--- SUA TAREFA ---
Reproduza, sem nenhuma alteração, a passagem do texto sobre Madonna entre "Com apropriações artísticas" e "custo, ser celebridade.", com ambas incluídas.

--- TEXTO DE ORIGEM ---
╭──
Com apropriações artísticas inovadoras para a época, Madonna chegou à posição em que hoje — pouco mais de três décadas depois — se mantém inalterada como um exemplo de artista inigualável, mas também de mulher independente.
No início dos anos 1980, esse potencial iminente de uma artista que alcançaria notoriedade mundial pela originalidade, era algo que estava apenas na mente da Madonna. E algo irremediavelmente ligado à ambição da artista de querer, a qualquer custo, ser celebridade.
Poucos foram os executivos do mercado do entretenimento, nesse início, que viram Madonna como uma figura longeva. Mas para ela pouco importava como alcançaria a fama, ela só sabia que alcançaria.
Nesse contexto, é difícil dissociar o sucesso de Madonna da própria época em que viveu. Os anos 1980 foram perfeitos para a ambição da artista.
╰──
--- DADOS BRUTOS ---
╭──
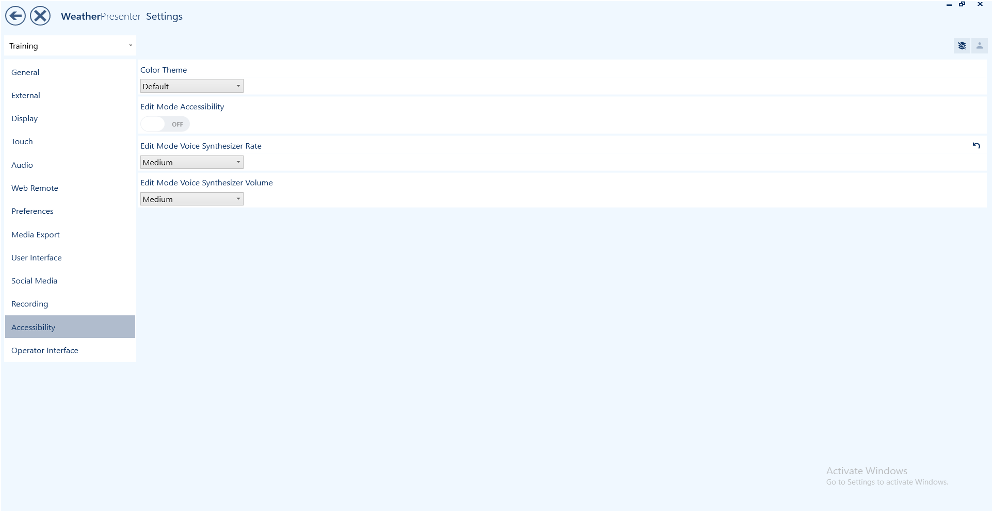Open the Operator Interface section

[x=45, y=351]
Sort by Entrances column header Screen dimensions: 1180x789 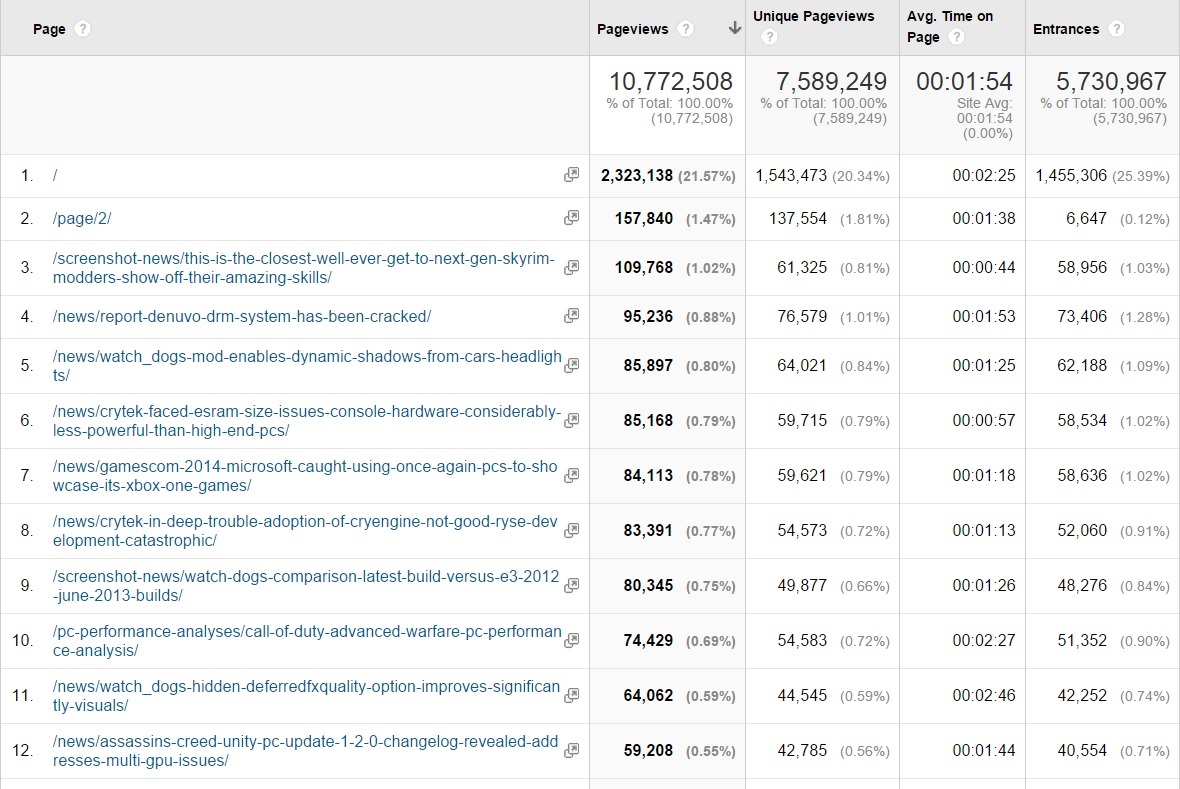tap(1066, 29)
╰──
--- EXERCÍCIO CONCLUÍDO ---
Com apropriações artísticas inovadoras para a época, Madonna chegou à posição em que hoje — pouco mais de três décadas depois — se mantém inalterada como um exemplo de artista inigualável, mas também de mulher independente.
No início dos anos 1980, esse potencial iminente de uma artista que alcançaria notoriedade mundial pela originalidade, era algo que estava apenas na mente da Madonna. E algo irremediavelmente ligado à ambição da artista de querer, a qualquer custo, ser celebridade.